Uma empresa que na sua desenvoltura, proposta e peso de sua marca, faça parte, esteja incluído e consiga materializar minhas vontades, necessidades e desejos que sempre ficaram no plano dos impossíveis.
Imagino, por fim, uma empresa que, na sua desenvoltura, proposta e peso de sua marca, faça parte, esteja incluído e consiga materializar minhas vontades, necessidades e desejos que sempre ficaram no plano dos impossíveis, mas que em todos os momentos da minha vida fizeram parte do meu imaginário”.
Estes são sentimentos do cliente, suas carências reais e afetivas, que precisam ser vistas e contempladas – autênticas – nascidas de suas almas, seus corações; em última análise que agreguem valor à própria sociedade.
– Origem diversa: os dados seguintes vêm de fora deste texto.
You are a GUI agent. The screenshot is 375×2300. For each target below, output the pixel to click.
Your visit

“A arrogância flagrada destas empresas começa na descrição da missão. Falta sempre o cliente, expresso não explícito. O que realmente importa é uma imagem social positiva, ser pilar da sociedade, sinal de progresso e sucesso, algo como o sonho americano dos Estados Unidos.
Nas economias americanas, no início, as pessoas enxergavam as marcas fortes como símbolo de uma vida melhor, o fim da pobreza e depressão. Não denotavam inveja e sim vaidade. De repente, os sonhos se acabam, surgindo a avassaladora ganância. Os clientes usados como meio fora seus fins. Preços mais altos, menor qualidade, agressividade nas vendas, práticas antiéticas, destruição ambiental, corrupção.
Nestas organizações, a maioria das declarações de missão tem como bases o desejo de “tornar-se líder de mercado” ou “maximizar retornos para seus acionistas”.
Assim sendo, desgastam a confiança, a fidelidade se torna rara, as suspeitas aumentam com a convicção crescente “aqui não é meu lugar”.
Do todo comentado, restam algumas perguntas: como ambições corporativas podem parecer razoáveis, mas eles são realmente a finalidade maior da empresa? Esta declaração de missão a diferencia de outras? Esta é a única razão pela qual esta empresa existe?
Precisamos de empresas cuja missão e cabeça de seus executivos vê além dos lucros, que melhorem a vida das pessoas.
Nunca esquecer o Peter Drucker: “a maior fonte de lucro são clientes”. Façam por eles, resolvam ou atenuem suas dificuldades que o sucesso oferecerá.